Your goal: Can you write the next part of the Monte Carlo simulation lesson below, starting right after its last sentence about building a function that generates a t-statistic?

Quoted text:
>>>>
This lesson is still being designed and assembled (Pre-Alpha version)

Monte Carlo simulation

Overview

Teaching: 0 min
Exercises: 0 min
Questions
  • How are Monte Carlo simulations used in practice?

Objectives

Monte Carlo Simulation

Computers can be used to generate pseudo-random numbers. For practical purposes these pseudo-random numbers can be used to imitate random variables from the real world. This permits us to examine properties of random variables using a computer instead of theoretical or analytical derivations. One very useful aspect of this concept is that we can create simulated data to test out ideas or competing methods, without actually having to perform laboratory experiments.

Simulations can also be used to check theoretical or analytical results. Also, many of the theoretical results we use in statistics are based on asymptotics: they hold when the sample size goes to infinity. In practice, we never have an infinite number of samples so we may want to know how well the theory works with our actual sample size. Sometimes we can answer this question analytically, but not always. Simulations are extremely useful in these cases.

As an example, let’s use a Monte Carlo simulation to compare the CLT to the t-distribution approximation for different sample sizes.

library(dplyr)
pheno <- read.csv("../data/mice_pheno.csv")
controlPopulation <- filter(pheno, Sex == "F" & Diet == "chow") %>%  
  select(Bodyweight) %>% unlist

We will build a function that automatically generates a t-statistic under the null hypothesis for a sample size of n.
<<<<
Record set:
>>>>
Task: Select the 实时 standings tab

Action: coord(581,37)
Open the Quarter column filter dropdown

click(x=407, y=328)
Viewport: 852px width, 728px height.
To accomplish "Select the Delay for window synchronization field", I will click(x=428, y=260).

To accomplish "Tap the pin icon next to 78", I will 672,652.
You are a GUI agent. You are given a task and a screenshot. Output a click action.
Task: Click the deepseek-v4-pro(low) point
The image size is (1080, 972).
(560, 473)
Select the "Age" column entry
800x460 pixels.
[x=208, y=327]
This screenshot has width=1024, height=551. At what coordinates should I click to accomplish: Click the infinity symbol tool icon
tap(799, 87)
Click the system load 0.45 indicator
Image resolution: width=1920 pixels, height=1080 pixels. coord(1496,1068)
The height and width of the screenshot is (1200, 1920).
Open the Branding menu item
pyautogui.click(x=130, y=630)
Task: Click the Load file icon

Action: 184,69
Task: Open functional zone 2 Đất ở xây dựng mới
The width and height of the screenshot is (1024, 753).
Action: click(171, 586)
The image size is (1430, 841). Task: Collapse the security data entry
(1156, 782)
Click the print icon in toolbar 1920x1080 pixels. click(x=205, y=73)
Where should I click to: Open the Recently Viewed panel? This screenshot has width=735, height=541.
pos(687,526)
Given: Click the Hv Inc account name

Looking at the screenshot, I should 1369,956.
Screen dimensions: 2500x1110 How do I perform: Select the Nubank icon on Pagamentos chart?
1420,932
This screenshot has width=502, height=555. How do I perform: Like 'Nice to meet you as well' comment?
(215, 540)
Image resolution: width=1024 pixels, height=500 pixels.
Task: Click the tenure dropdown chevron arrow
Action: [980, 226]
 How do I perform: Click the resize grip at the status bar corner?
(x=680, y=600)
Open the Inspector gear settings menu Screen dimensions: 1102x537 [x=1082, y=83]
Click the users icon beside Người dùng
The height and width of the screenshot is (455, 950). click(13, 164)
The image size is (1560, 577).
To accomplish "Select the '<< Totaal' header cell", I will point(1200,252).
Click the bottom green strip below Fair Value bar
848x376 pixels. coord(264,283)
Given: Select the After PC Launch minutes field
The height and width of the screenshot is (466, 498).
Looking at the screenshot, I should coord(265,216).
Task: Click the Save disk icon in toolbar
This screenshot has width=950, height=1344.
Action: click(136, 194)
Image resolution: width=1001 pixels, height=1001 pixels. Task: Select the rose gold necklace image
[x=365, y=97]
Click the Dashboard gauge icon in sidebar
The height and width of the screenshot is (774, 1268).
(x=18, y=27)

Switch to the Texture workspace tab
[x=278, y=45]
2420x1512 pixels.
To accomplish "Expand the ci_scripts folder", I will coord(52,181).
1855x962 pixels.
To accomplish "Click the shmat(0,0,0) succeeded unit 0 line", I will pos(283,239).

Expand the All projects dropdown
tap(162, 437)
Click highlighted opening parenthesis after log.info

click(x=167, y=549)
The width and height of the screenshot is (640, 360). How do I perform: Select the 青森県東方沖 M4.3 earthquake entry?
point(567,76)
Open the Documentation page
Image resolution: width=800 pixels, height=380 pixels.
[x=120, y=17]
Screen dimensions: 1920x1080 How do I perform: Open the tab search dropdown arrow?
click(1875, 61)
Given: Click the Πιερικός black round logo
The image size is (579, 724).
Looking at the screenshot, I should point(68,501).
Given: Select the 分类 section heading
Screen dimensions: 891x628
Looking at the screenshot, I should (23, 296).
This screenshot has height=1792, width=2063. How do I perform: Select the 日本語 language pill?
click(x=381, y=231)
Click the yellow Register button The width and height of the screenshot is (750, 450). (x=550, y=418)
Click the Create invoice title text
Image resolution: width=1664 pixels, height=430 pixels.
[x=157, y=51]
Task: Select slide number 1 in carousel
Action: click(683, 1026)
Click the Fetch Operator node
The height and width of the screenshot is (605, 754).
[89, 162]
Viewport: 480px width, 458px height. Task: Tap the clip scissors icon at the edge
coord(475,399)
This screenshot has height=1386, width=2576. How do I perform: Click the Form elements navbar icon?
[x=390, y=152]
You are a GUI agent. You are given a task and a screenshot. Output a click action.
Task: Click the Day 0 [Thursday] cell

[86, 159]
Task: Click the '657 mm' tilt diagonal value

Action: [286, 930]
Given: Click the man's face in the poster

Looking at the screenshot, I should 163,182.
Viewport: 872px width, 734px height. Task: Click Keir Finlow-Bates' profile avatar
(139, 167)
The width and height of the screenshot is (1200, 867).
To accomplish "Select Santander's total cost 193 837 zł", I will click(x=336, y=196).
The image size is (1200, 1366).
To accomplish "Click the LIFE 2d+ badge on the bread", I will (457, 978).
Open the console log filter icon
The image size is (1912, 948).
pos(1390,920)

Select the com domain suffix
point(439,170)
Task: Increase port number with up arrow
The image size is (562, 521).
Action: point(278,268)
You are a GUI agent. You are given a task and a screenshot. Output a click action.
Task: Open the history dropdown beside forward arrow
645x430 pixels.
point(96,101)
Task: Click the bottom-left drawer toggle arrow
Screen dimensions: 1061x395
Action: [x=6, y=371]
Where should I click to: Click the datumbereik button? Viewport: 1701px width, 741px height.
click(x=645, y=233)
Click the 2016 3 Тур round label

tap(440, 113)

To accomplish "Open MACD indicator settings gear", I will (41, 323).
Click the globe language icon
<<<<
Result:
ttestgenerator <- function(n) {
  # note that here we have a false "high fat" group where we actually
  # sample from the chow or control population. 
  # This is because we are modeling the null.
  cases <- sample(controlPopulation, n)
  controls <- sample(controlPopulation, n)
  tstat <- (mean(cases) - mean(controls)) / 
      sqrt( var(cases)/n + var(controls)/n ) 
  return(tstat)
  }
ttests <- replicate(1000, ttestgenerator(10))

With 1,000 Monte Carlo simulated occurrences of this random variable, we can now get a glimpse of its distribution:

hist(ttests)

Histogram of 1000 Monte Carlo simulated t-statistics.

So is the distribution of this t-statistic well approximated by the normal distribution? In the next chapter, we will formally introduce quantile-quantile plots, which provide a useful visual inspection of how well one distribution approximates another. As we will explain later, if points fall on the identity line, it means the approximation is a good one.

qqnorm(ttests)
abline(0,1)

Quantile-quantile plot comparing 1000 Monte Carlo simulated t-statistics to theoretical normal distribution.

This looks like a very good approximation. For this particular population, a sample size of 10 was large enough to use the CLT approximation. How about 3?

ttests <- replicate(1000, ttestgenerator(3))
qqnorm(ttests)
abline(0,1)

Quantile-quantile plot comparing 1000 Monte Carlo simulated t-statistics with three degrees of freedom to theoretical normal distribution.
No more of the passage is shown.